• [DIRECTIONS]
Tally how many lines in the items below contain the word "should". Reply with the number only.

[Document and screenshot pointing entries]
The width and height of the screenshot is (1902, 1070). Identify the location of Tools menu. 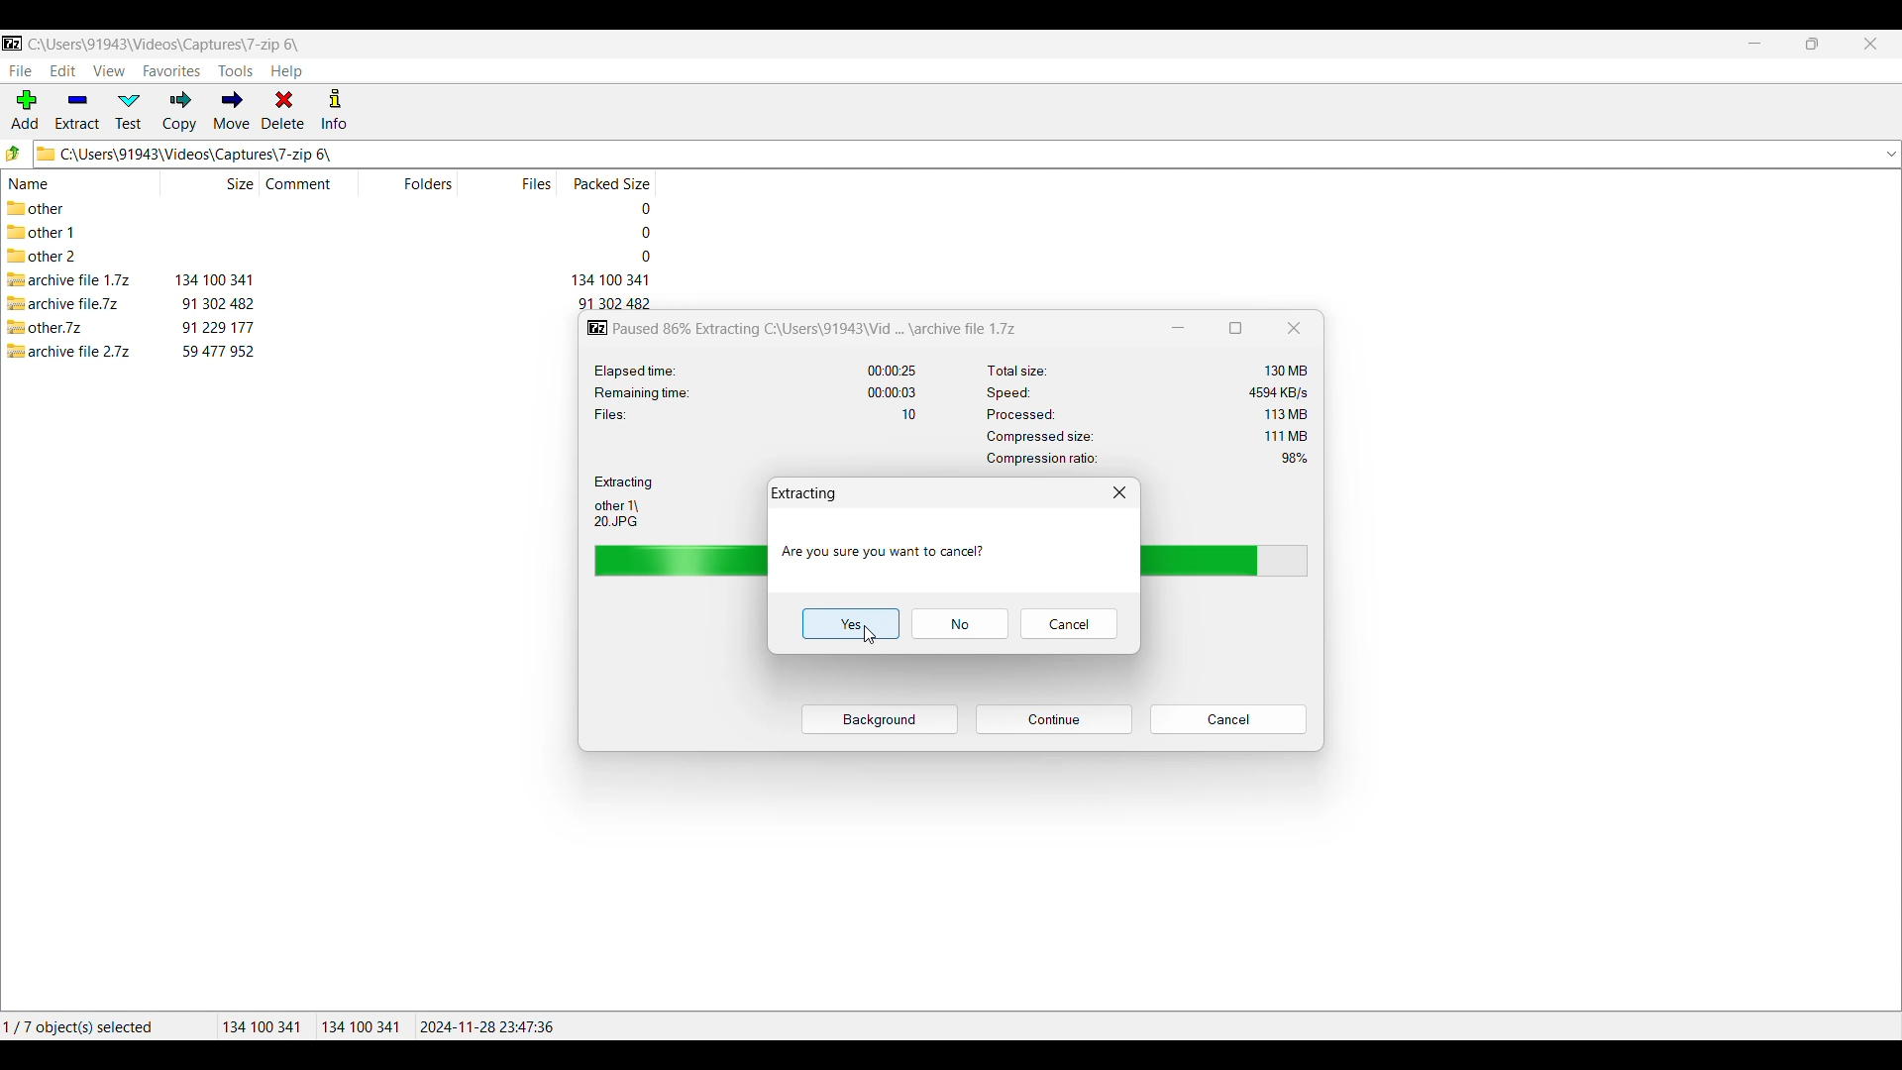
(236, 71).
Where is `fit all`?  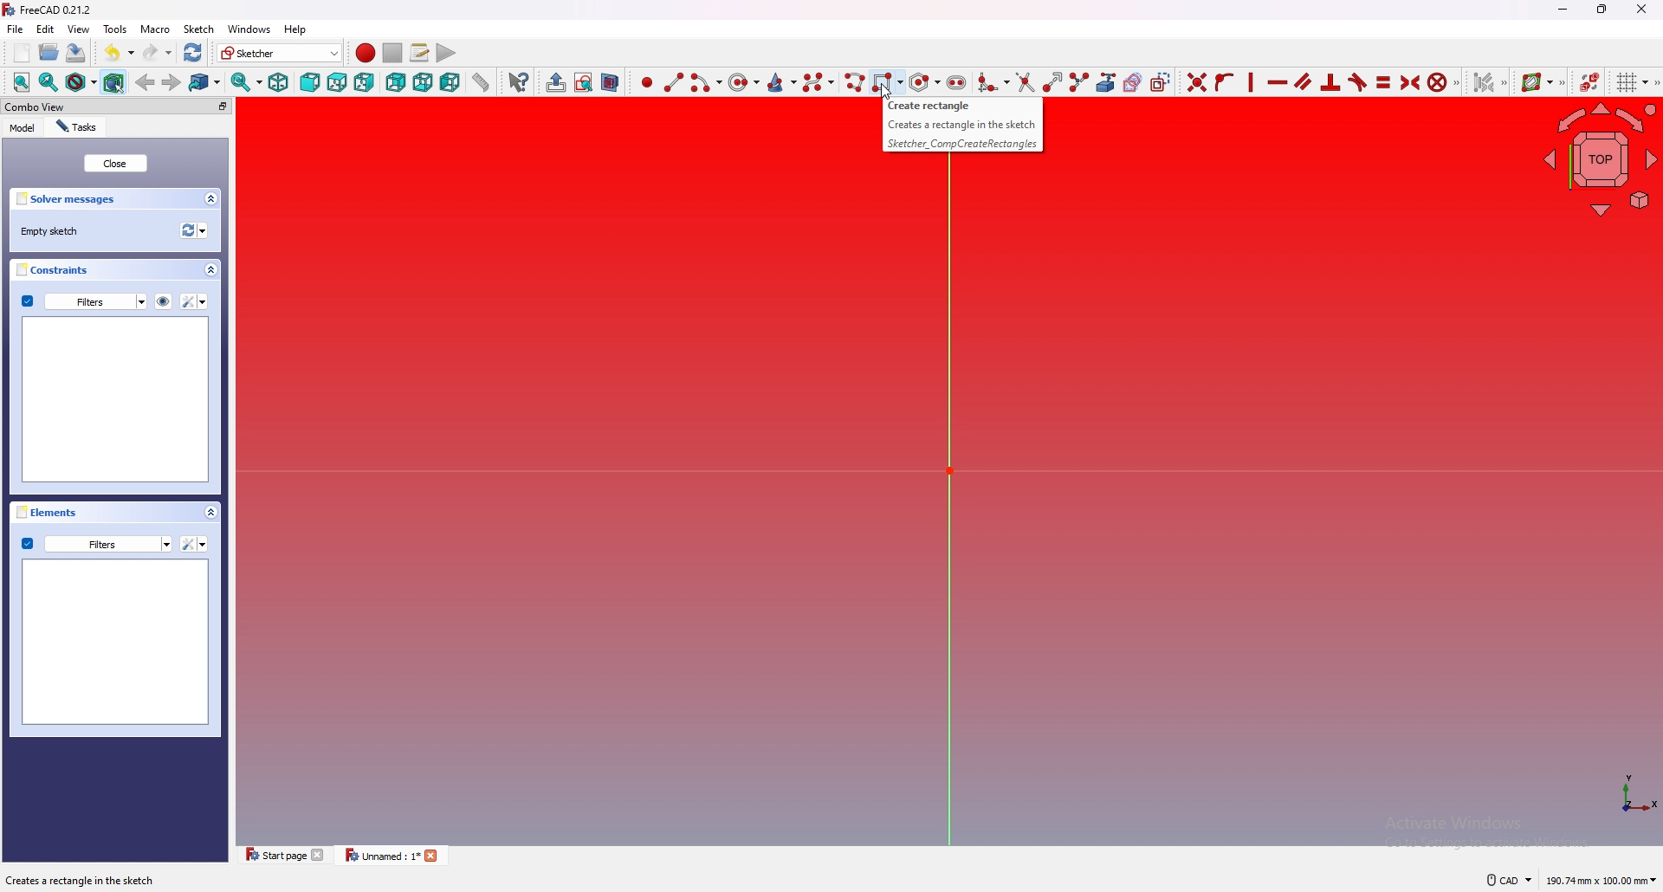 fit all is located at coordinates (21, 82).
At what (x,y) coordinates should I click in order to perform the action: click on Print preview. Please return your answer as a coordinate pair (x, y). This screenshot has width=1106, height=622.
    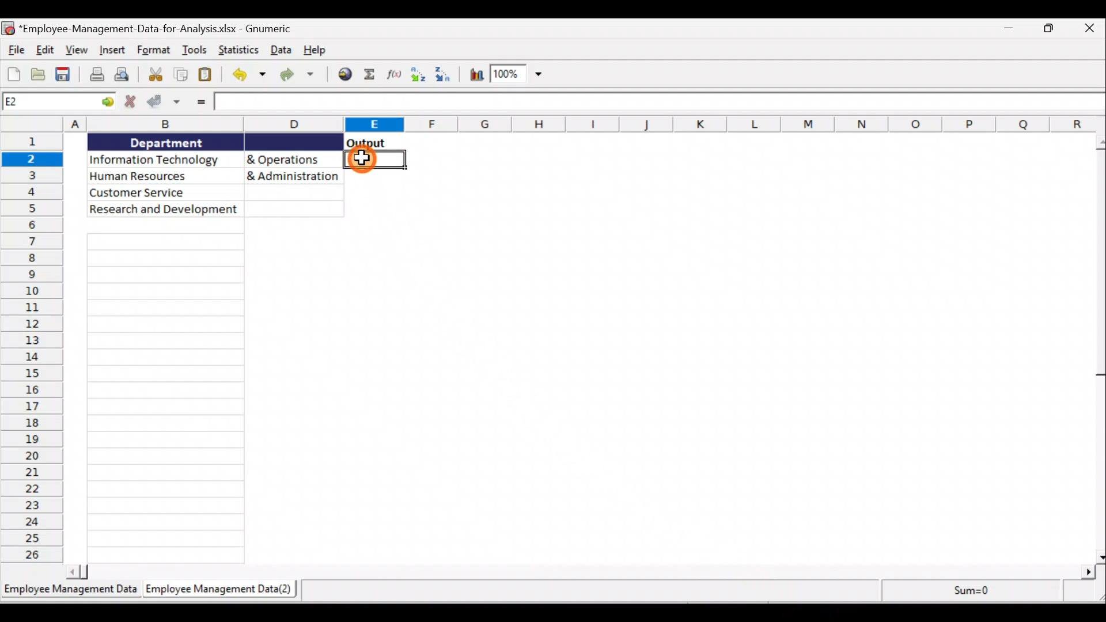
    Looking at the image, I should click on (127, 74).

• [FINAL RESULT]
2